Financial institutions want your money. To encourage you to choose their services, they offer financial incentives. If you make money when you deposit, save, or invest your cash, that’s known as return. But financial return comes in different forms, depending on how it’s earned.
Banks provide customers with a place to store their money in return for the opportunity to loan out or invest that money for profit. When you deposit your cash into a checking or savings account with your bank it may earn interest – a financial reward in return for lending your money. The interest rate offered by the bank often depends on factors such as economic conditions and other interest rates in the market. Savings accounts usually give higher interest because you’re less likely to withdraw your money, so the bank is freer to use it.
When you invest your money, you are purchasing an asset in the hope that it will grow in value over time. There are a few different ways that that can happen.
When a company makes a profit it can invest those funds back into the business or it can return the value to its shareholders. When value is returned this is generally in the form of a dividend – a cash payment to everyone that owns shares in the company. You can find out more here.

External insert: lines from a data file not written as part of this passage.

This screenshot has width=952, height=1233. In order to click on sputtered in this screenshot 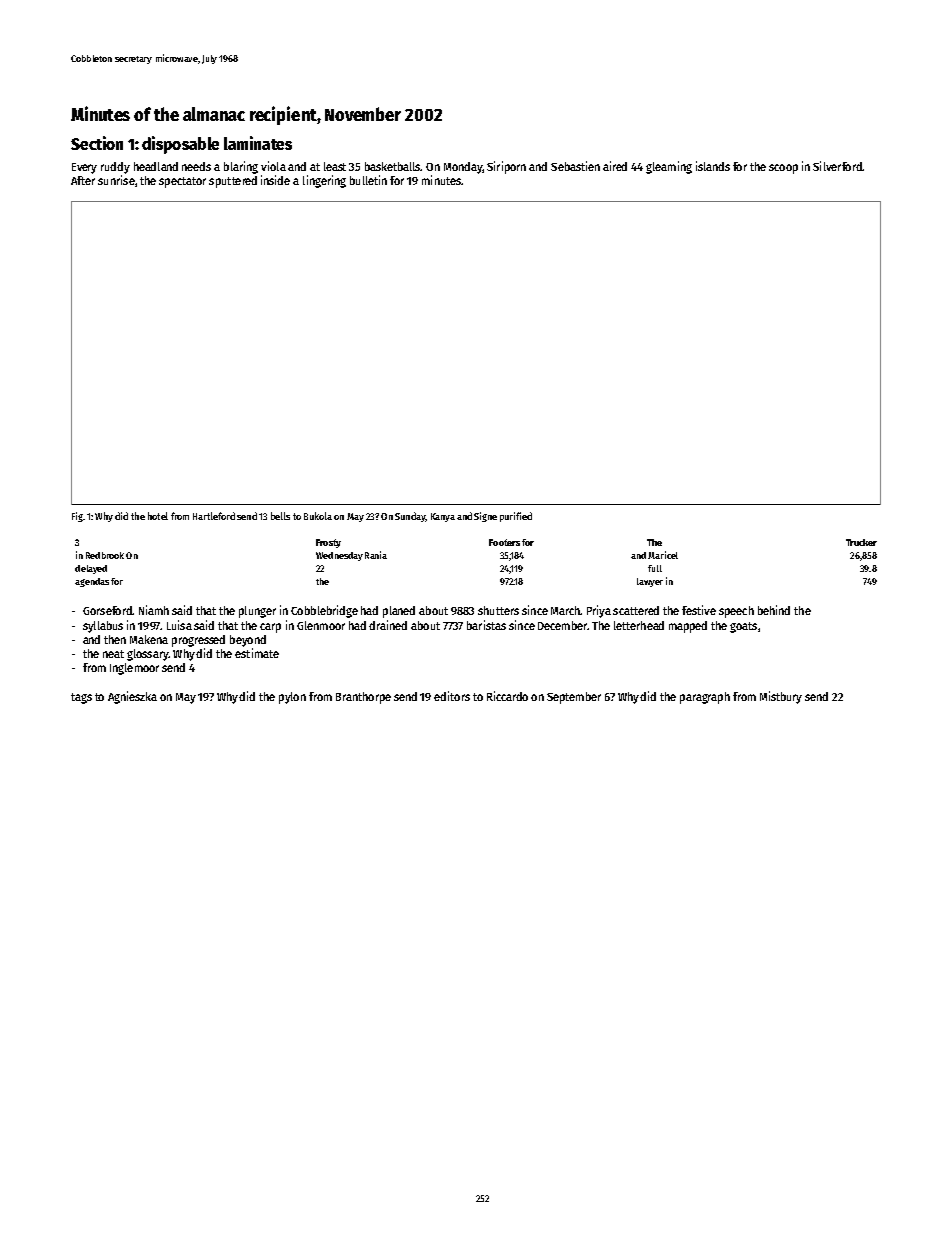, I will do `click(233, 182)`.
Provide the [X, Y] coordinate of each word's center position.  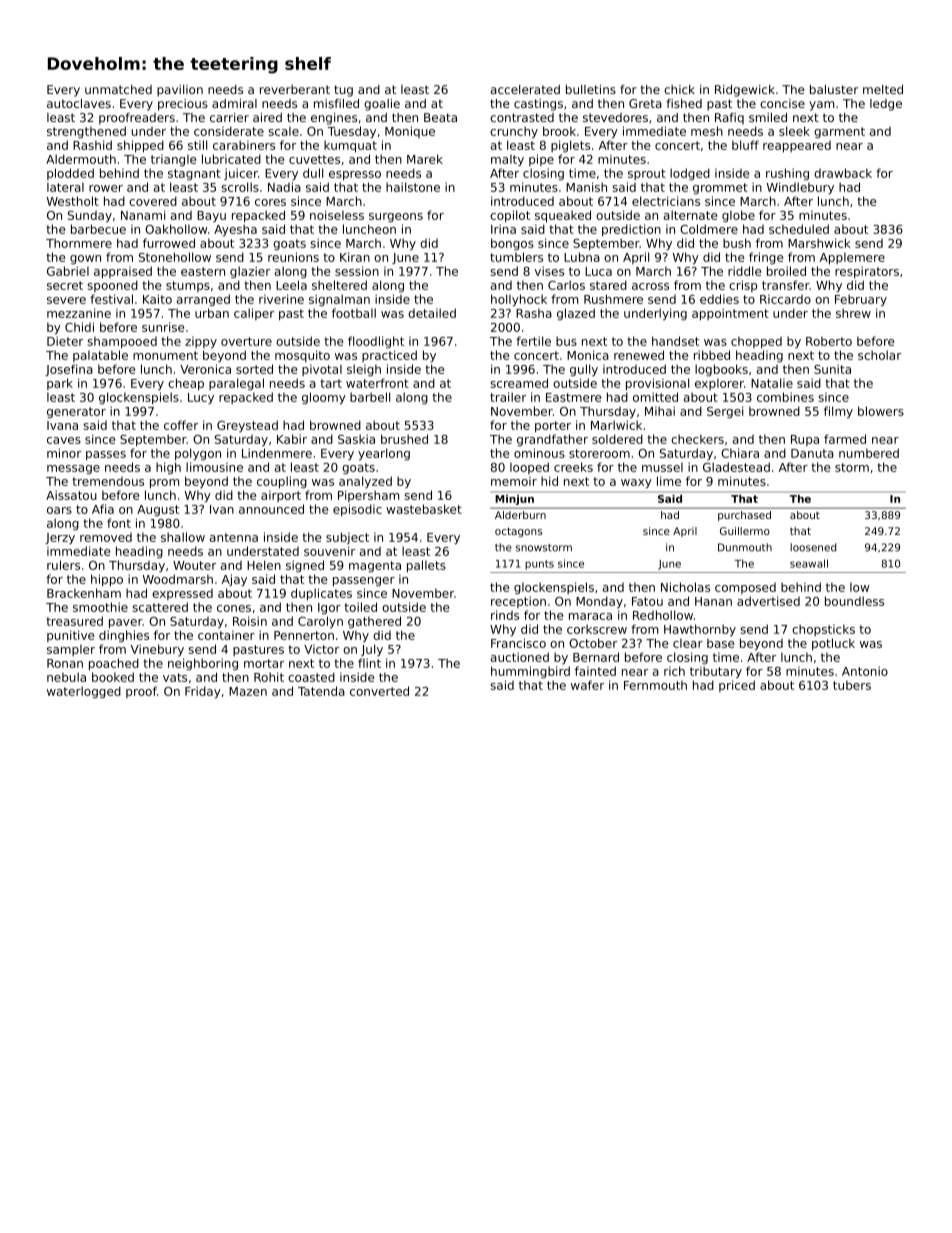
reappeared [797, 146]
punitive [70, 636]
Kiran [355, 257]
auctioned [520, 657]
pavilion [180, 91]
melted [883, 89]
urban [212, 313]
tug [343, 91]
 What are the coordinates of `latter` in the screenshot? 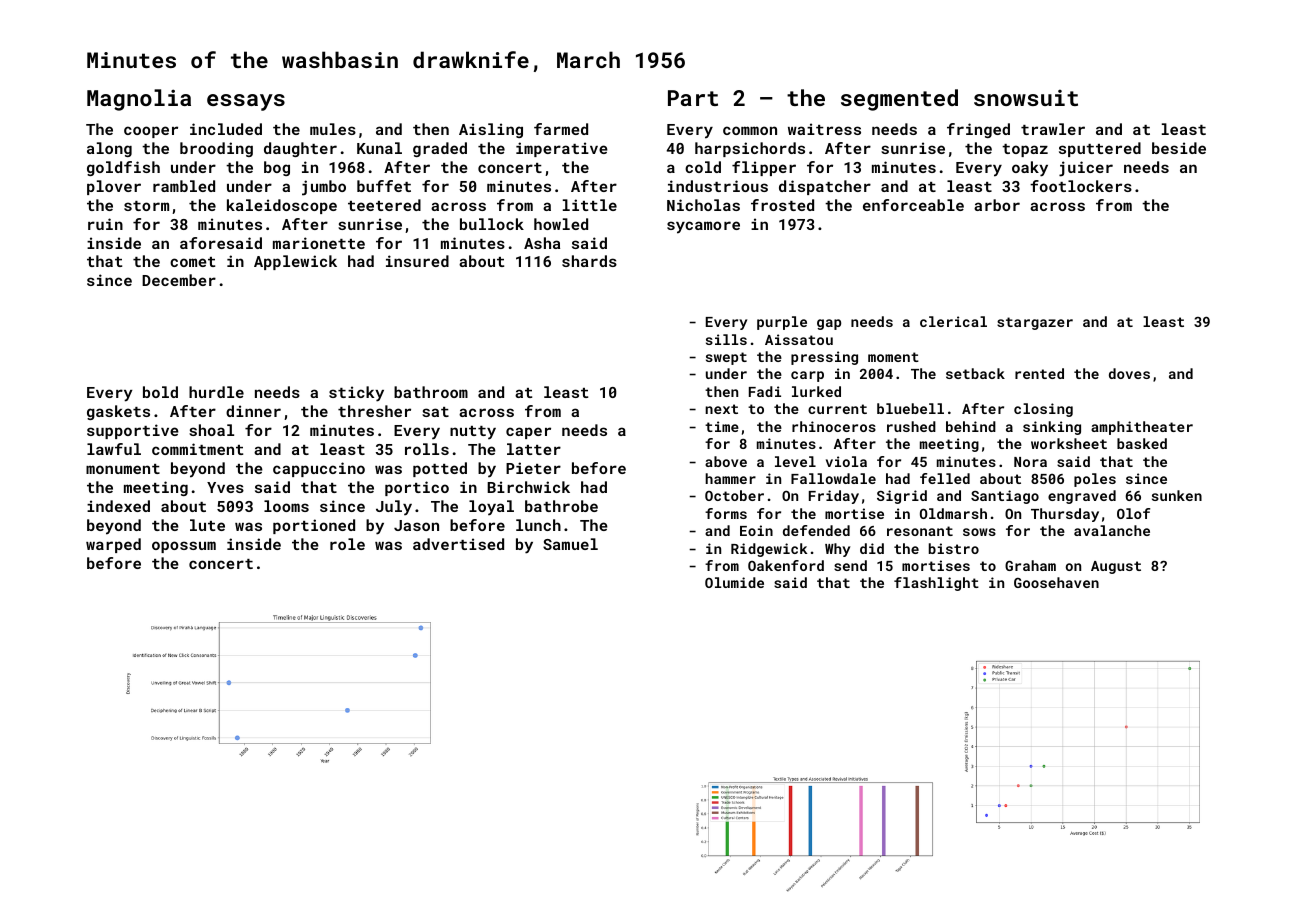 It's located at (534, 449).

Usually when you purchase a financial asset, its price is determined by the market. Over time the market may consider the asset to be worth more than when you bought it. An extreme example of this is Bitcoin, which has been in the news for its fluctuating valuation. When the valuation rises, it’s known as capital appreciation. You can find out more here.
A coupon is the payment of an agreed interest rate on a fixed income asset, otherwise known as a bond. It is usually paid on a semi-annual basis, and when the bond expires. The name ‘coupon’ derives from the physical coupons that used to be attached to the bond certificate. Bond holders would tear these off and redeem them for their regular payments. You can find out more here.
Remember: Return is intimately connected with risk.
Investments can provide higher returns than bank interest because you are taking a greater risk investing your money than saving it with the bank. If the return for investing and saving were the same, no one would invest. When considering that investing could provide a higher return, remember that no return is guaranteed, and people should only invest when they would be able to sustain losses.